Warum Antisemitismus?
Zur Politik der Judenfeindschaft im Spannungsfeld von Kollektiv und Subjekt
Produktform: Buch / Einband - flex.(Paperback)
In der Vergangenheit sind antisemitische Gewaltexzesse immer wieder durch den Verweis auf das Element der Kollektivität erklärt worden. Im Kollektiv löse sich der Einzelne als Subjekt seines eigenen Handelns auf, gebe die Hoheit über seine Selbstreflexion und die Möglichkeit seines emotionalen Verstehens auf, so die gängige These. Genügt es aber, Antisemitismus als eine Art Massenwahn oder als gemeinschaftlichen Regress in die Barbarei zu verstehen? Die Herausgeber:innen des vorliegenden Bandes verfolgen den Verdacht, dass das antisemitische Subjekt über diesen Aspekt hinaus anders und neu subjektiviert wird.

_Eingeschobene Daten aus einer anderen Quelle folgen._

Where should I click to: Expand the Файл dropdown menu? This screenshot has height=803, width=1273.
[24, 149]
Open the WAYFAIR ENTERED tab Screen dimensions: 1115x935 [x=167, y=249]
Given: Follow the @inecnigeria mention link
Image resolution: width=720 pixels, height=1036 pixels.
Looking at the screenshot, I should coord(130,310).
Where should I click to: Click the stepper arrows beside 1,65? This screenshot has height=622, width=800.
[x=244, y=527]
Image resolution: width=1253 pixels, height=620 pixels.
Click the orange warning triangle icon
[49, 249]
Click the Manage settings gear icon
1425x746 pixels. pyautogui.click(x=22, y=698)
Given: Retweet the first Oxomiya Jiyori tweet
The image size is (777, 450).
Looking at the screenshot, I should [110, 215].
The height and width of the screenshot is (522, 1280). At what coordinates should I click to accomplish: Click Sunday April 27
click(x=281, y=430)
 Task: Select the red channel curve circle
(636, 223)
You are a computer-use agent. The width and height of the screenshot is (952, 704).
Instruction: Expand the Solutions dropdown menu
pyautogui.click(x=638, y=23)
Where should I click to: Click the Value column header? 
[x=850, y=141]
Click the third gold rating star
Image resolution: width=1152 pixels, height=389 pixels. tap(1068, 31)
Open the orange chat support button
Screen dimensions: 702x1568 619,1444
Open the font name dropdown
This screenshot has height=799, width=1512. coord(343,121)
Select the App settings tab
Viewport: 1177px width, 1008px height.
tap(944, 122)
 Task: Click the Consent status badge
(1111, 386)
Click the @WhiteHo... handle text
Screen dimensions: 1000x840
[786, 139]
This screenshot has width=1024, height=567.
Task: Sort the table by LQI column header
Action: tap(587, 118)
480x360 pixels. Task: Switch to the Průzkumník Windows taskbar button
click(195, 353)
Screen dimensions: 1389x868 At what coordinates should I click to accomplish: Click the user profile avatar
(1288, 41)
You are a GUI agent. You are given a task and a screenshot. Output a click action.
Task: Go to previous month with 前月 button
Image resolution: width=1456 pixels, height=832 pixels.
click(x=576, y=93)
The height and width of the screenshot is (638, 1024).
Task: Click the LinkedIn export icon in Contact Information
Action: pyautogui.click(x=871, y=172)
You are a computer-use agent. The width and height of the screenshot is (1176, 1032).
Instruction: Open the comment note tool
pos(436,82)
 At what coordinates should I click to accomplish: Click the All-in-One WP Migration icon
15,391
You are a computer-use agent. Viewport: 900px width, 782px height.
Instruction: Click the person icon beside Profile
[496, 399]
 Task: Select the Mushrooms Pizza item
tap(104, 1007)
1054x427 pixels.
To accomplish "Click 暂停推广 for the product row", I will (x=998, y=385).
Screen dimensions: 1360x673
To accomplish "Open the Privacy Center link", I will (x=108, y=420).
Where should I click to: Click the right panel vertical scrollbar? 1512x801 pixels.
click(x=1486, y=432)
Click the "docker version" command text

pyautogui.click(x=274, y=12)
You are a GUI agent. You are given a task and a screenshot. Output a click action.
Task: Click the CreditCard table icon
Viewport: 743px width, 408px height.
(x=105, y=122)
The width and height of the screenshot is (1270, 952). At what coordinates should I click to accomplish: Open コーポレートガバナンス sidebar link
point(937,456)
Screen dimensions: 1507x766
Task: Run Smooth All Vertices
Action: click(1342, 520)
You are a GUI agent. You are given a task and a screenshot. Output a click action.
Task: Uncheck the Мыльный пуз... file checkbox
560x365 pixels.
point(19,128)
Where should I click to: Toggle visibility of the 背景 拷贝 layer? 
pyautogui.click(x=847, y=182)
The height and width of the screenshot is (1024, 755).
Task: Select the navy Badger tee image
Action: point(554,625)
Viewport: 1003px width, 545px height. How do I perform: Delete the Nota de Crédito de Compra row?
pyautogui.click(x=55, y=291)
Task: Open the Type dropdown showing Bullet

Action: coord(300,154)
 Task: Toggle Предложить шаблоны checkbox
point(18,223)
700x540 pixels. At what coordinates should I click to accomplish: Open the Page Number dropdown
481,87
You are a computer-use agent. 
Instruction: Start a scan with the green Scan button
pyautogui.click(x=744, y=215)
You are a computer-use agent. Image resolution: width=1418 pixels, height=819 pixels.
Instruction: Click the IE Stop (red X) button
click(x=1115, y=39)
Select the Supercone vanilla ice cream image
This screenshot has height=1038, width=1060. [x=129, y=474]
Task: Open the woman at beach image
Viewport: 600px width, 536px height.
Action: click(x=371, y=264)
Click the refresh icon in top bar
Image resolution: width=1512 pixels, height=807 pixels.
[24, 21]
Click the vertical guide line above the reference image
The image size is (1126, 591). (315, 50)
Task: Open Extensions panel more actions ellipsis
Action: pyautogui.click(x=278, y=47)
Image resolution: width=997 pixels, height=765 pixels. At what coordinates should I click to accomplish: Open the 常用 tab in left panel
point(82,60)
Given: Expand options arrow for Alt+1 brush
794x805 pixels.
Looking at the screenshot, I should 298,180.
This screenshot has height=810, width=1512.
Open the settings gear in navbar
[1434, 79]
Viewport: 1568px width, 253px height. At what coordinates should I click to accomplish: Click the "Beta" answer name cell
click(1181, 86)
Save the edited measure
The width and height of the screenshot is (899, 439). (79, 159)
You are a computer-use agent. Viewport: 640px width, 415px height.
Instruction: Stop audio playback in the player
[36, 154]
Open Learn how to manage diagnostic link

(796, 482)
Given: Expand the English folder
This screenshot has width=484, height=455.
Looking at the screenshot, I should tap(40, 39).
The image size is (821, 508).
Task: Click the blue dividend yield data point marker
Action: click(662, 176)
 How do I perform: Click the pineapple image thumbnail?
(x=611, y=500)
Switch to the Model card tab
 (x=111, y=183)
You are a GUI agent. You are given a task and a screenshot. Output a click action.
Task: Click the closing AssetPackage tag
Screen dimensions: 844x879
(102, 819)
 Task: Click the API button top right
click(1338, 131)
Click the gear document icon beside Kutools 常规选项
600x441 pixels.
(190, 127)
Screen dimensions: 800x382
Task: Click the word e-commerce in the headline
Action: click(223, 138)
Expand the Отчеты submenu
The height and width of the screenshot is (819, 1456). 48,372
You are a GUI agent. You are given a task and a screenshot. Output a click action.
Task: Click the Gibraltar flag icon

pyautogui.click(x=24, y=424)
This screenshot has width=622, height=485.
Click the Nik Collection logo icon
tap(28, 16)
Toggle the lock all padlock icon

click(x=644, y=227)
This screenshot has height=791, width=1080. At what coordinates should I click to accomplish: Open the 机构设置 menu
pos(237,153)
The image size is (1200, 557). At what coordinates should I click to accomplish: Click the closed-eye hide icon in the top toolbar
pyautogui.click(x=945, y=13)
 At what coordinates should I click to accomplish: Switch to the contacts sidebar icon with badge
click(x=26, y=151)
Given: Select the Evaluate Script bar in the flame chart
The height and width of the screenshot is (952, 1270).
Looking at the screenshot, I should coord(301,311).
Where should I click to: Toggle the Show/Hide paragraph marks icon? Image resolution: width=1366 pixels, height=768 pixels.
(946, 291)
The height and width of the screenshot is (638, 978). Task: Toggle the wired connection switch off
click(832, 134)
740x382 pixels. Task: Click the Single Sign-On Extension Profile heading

Denn: Wird nicht auch der Einzelne durch die Teilnahme an antisemitischen Praktiken als ein bestimmtes politisches Subjekt
hervorgebracht sowie auf eine bestimmte Weise politisch befähigt? Protest und Pogromstimmung ermöglichen es ihm, aus
dem Alltag des Spätkapitalismus auszubrechen. Durch die Hingabe an die Massen und die Imagination eines allmächtigen Bösen erlaubt Antisemitismus nicht nur die Abgabe jeglicher Verantwortung. Er ermöglicht ebenso – wie die Beiträge des Bandes zeigen –, sich in einem ritterlichen Kampf gegen eine vermeintliche Verschwörung zu wähnen.
Dem Band ist ein Vorwort des Faschismusforschers Roger Griffin vorangestellt, in dem er Michael Freedens Modell von ›dünnen‹ und ›dicken‹ Ideologien auf den Antisemitismus anwendet und ihn als ›dünne‹ Ideologie bestimmt, die sich als besonders anpassungsfähig an (nicht nur) ultranationalistische Ideologien und Bewegungen erweist. Darüber hinaus enthält das Buch eine erstmalig ins Deutsche übersetzte Rede Friedrich Pollocks. Pollock versuchte 1944 die Frage ›Warum Antisemitismus?‹ mit Blick auf das nationalsozialistische Projekt zu beantworten.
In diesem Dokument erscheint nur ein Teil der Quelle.